Economists, using statistical analysis, have shown very strong
evidence of match fixing in
Sumo
wrestling.
Match fixing and gambling today
Influenced by baseball's experiences, the
NFL
and
NBA have followed MLB's lead and adopted a
hard line against gambling on its games, especially by those
directly involved in the league. The
NCAA goes as far as
to prohibit its athletes and coaches from gambling on
any
sport in which the NCAA holds a championship, and prohibits venues
in championship play to carry advertising for any form of gambling,
including state lotteries. Each of these organizations was, and may
still be influenced by fears that their games could come under the
influence of gamblers in the absence of these tough measures.
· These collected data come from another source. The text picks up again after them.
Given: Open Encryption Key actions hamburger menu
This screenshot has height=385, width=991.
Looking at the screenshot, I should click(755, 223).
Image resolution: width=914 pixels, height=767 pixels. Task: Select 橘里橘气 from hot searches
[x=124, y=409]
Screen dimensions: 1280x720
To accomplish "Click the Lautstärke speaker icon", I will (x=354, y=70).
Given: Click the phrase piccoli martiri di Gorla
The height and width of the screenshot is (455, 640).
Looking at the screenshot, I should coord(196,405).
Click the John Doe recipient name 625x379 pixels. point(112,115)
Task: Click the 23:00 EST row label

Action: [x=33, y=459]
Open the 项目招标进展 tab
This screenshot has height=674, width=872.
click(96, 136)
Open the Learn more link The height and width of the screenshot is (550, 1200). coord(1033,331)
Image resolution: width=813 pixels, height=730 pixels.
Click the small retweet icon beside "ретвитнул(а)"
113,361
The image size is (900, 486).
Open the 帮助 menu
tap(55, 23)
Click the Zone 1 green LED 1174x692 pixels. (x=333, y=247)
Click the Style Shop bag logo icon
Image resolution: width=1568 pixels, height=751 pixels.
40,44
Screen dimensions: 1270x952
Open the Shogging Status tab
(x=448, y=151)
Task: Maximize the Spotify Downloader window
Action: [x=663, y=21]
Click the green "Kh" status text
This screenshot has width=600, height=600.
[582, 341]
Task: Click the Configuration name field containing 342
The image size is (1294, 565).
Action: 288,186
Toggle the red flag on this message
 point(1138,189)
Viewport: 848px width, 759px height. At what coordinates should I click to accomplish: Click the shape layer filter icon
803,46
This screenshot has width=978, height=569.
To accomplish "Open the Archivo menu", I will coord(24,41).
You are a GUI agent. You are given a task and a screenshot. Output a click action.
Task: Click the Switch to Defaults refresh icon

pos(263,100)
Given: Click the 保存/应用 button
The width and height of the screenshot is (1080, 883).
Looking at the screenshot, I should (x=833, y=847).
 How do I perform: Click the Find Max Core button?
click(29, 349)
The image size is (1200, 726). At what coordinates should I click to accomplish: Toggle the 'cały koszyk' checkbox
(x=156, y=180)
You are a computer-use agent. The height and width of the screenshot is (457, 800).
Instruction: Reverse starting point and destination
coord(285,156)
Critics of such hard line measures note that in spite of such
policies, such influence nonetheless does occur.
In
Britain
the
authorities in both government and sport
have taken a softer line on gambling. Following decades of
relatively lax, intermittent and ineffective enforcement of laws
prohibiting gambling, sports betting was finally legalized and
regulated in the 1960s.
Organizations such as The Football Association seem to
have taken the stance that gambling on their events is inevitable —
unlike the American
leagues, The
FA only prohibits betting on a match by those directly involved in
the game in question. In 1964, the great
British football betting
scandal of the 1960s was uncovered. A betting ring organized by
Jimmy Gauld and involving several
Football League players had been fixing matches. The most famous
incident involved three
Sheffield Wednesday players,
including two England international players, that were subsequently
banned from football for life and imprisoned after it was
discovered they had bet against their team winning in a match
against
Ipswich Town. A
similar scandal had
occurred in 1915.
The integrity of horse racing remains an ongoing concern since
gambling is an integral part of this sport. Recent allegations of
race fixing have centered around the recently-formed
betting exchanges which unlike traditional
bookmakers allow punters to
lay
an outcome (that is, to bet against a particular runner). Leading
exchange
Betfair has responded to the
allegations by signing Memorandums of Understanding with the
Jockey Club, The FA, the
International Cricket Council,
the
Association of
Tennis Professionals and other sporting authorities. These
memoranda of understanding are evidence of the vast difference
between British and American attitudes — as of 2008 it would be
almost unthinkable for an American sports league to sign such an
agreement with a bookmaker or betting exchange.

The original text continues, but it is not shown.